My Notes
Be willing to be inactive. Why rush to act on sub-par opportunities?
Bet big on your best ideas. You are more likely to get a few key decisions right rather than force yourself to make many correct choices. You will see better results and avoid more stupidity with this philosophy.
Investment mistakes:
- The price you paid
- The management you joined
- The future economics of the business.
Hagstrom’s Tenets of the Warren Buffet Way
Business tenets
Is the business simple and understandable?
- Stay within your circle of competence. Your ability to make wise decisions is limited when you lack understanding of what’s really going on. The size of your circle of competence is less important than how well you define the parameters of what you do and do not know.
Does the business have a consistent operating history?
- Major business changes invite major business errors.
- “Charlie and I have not learned how to solve difficult business problems. What we have learned to do is avoid them. To the extent we have been successful, it is because we concentrated on identifying one-foot hurdles that we could step over rather than because we acquired any ability to clear seven-footers.” In other words, avoid businesses trying to solve too difficult of problems.
Does the business have favorable long-term prospects?
- Great businesses are wanted, have no close substitutes, and no regulation. These traits build moats that provide long term competitive advantages.
Management tenets
Is the management rational?
- Management must allocate excess capital in three ways: invest it and earn above-average returns, give it back to shareholders through dividends, or buy back shares. The right choice is whichever creates the highest returns for shareholders.
Is the management candid with its shareholders?
- Managers must discuss failure openly and honestly communicate their companies performance.
Does management resist the institutional imperative?
- Mindless imitation of peers produces subpar results, but managers nonetheless succumb to what they think they should do rather than what is rational.
- Organizations fall victim to the institutional imperative when they resist changes in direction, fall into hyperactive tendencies with unnecessary acquisitions and projects, company members satiate rather than inform managers, and thoughtless imitation of peers.
Financial Tenets
- Buffet uses the ratio of operating earnings to shareholder equity as a measure of company success.

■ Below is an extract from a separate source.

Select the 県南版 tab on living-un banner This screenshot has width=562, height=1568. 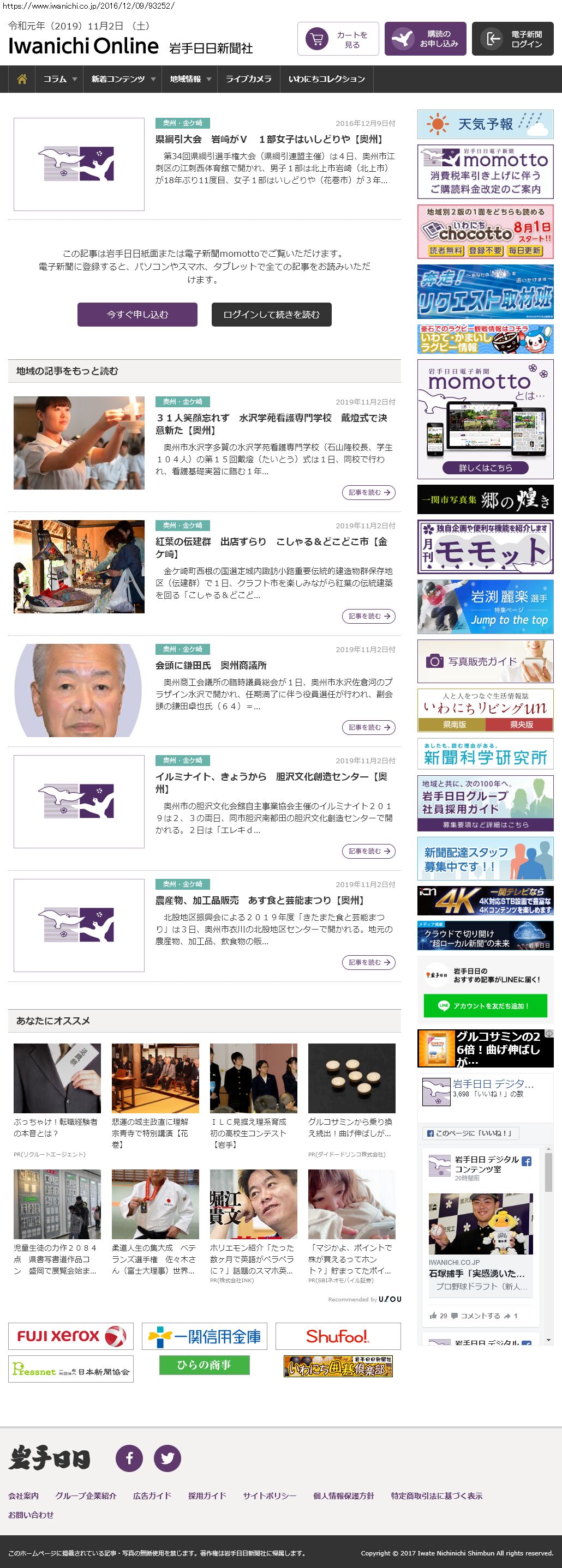click(x=451, y=725)
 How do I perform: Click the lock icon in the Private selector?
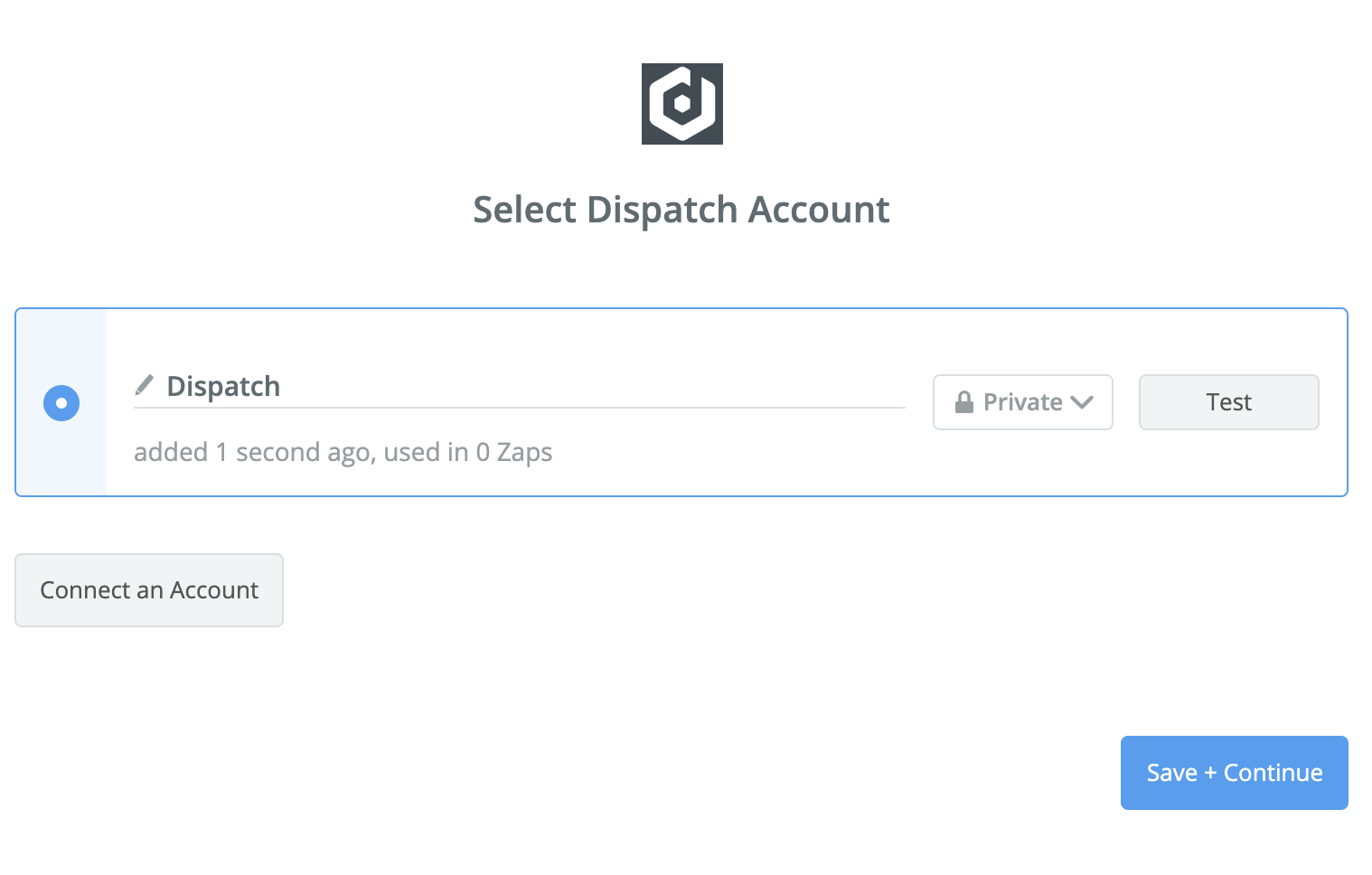(964, 402)
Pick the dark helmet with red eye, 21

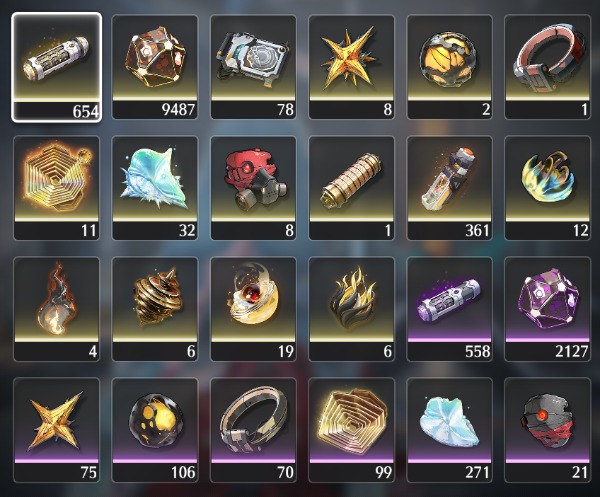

This ratio is useful only when shareholder equity is valued at cost and not current market value and capital gains and losses are not included in operating earnings.
- Focus on return on equity, not earnings per share
Calculate “owner earnings”
- Cash flow doesn’t incorporate the necessary capital expenditures many businesses need, so Buffet uses owner earnings: Net income plus depreciation, depletion, amortization, less the amount of capital expenditures or additional necessary working capital that might be needed.
Look for companies with high profit margins
- Companies with low-cost operations will continue to find ways to cut expenses.
- For every dollar retained, make sure the company has created at least one dollar in market value
Market Tenets
What is the value of the business?
- “The value of a business is the net cash flow expected to occur over the life of the business discounted at an appropriate interest rate”
- This only works if you have the right variables. Cash flow is tough to predict unless you have an understandable business, and Buffet uses the long-term government bond rate for his discount rate.
Can the business be purchased at a significant discount to its value?
- Buffet uses the margin of safety principle to protect downsides and provide opportunities for excellent returns. A business with an intrinsic value only slightly above the per-share price isn’t worth buying. A company that can be bought at a 25% discount to intrinsic value can still provide adequate returns even if value declines by 15%.